Kelly Asks: Hey Greg! If a woman is a proficient lifter and would like to do a 6 week classic cycle for example, during pregnancy, is there anything you would recommend be modified about it? Thanks so much!
Greg Says: First of all, I’m not a medical professional, so understand I’m not suggesting you ever diverge from what your doctor advises and certainly can’t give any specific recommendations for you or any other woman. But I’ll provide some general thoughts on the topic.
First, pregnancy isn’t a disease—unless there is an existing medical condition or a history of complications related to pregnancy, there’s certainly no reason for a pregnant woman to be treated or act like an invalid. That said, it’s unquestionably a physical burden and brings with it various complications and potential risks, which should always be kept in mind when deciding what to do in training.
During the first trimester, I would generally say training can remain essentially the same with adjustments made day to day as needed according to feel, e.g. reducing volume and/or intensity when not feeling great, taking days off when possibly not planned, etc.
As the pregnancy progresses, I’d be increasingly concerned primarily with two things—reducing the strain to joints, and avoiding significant trunk pressurization / breath-holding.
Relaxin will increase the laxity of connective tissue, which will reduce the stability of your joints somewhat, meaning it’s not a great state to be in during heavy, ballistic loading, especially as bodyweight increases. I would begin reducing the amount and intensity of lifts that include landing on the floor, e.g. snatch, clean and jerk. You might modify these lifts to keep your feet on the floor throughout along with reducing weight to allow you to perform the movements as long as possible while reducing injury risk.
I would avoid pressurizing the trunk by holding the breath during lifts well to avoid significant oxygen restriction and blood pressure elevation. Because lighter weights will be used naturally even if not intentionally reduced as the pregnancy progresses, there will be less and less need for aggressive pressurization, so this shouldn’t be an issue with regard to injury risk.

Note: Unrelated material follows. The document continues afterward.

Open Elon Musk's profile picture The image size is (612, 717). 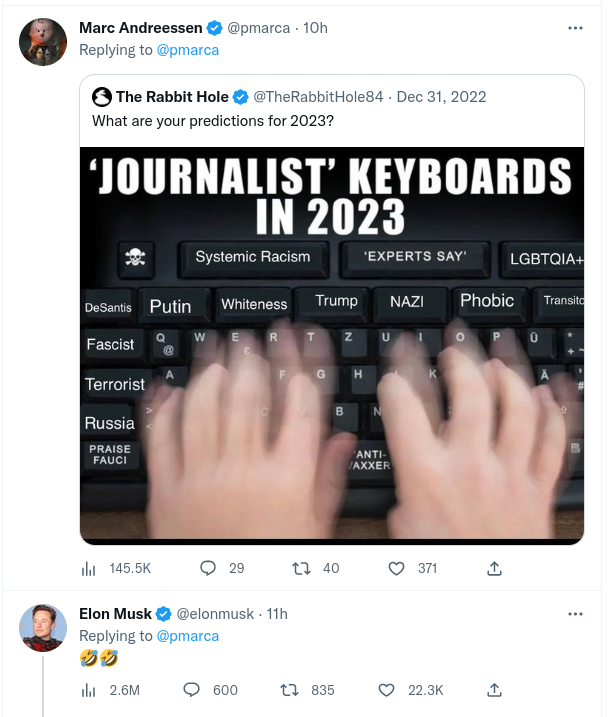(44, 628)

In my experience (having coached a few weightlifters who have each trained through one or more pregnancies), women are typically very good judges of what they’re capable of and what should be avoided at any given time and their discretion should be the ultimate guide. As an outsider, your job is to help them make the best decisions based on that and help them avoid indulging overactive ambition and overdoing it despite knowing better.

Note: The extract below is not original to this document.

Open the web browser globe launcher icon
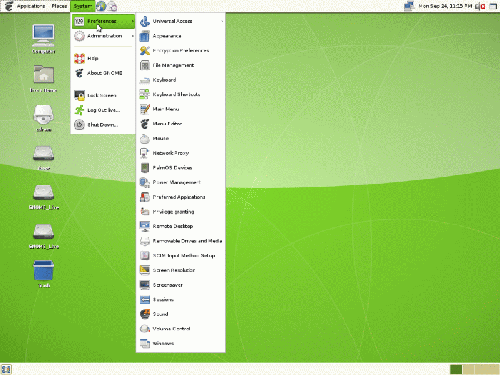 pyautogui.click(x=101, y=6)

Cornelis Asks: Hi Greg, love the book and really appreciate you putting all this amazing content out there. I've been weightlifting for a few years now and finally reached a 300 Sinclair. How would a training program differentiate at certain Sinclair levels? What would be the main differences in programming between a 200, 300, 350, 400 Sinclair lifter be?
Greg Says: Honestly I never use Sinclair for anything, so I personally wouldn’t delineate program progressions based on it. But generally speaking, as performance level of the lifter increases, you have an increase in volume, frequency and average intensity until reaching the athlete’s peak, at which time volume and frequency may be reduced and intensity can go either way depending on the athlete. Beginning athletes may have a lot of exercise variety, intermediate somewhat less, and advanced may have even less or increase again depending on the athlete and the style of training program. Lifestyle will also become increasingly important for continued progress—the more the lifter advances, the more life needs to be constructed around lifting to support it.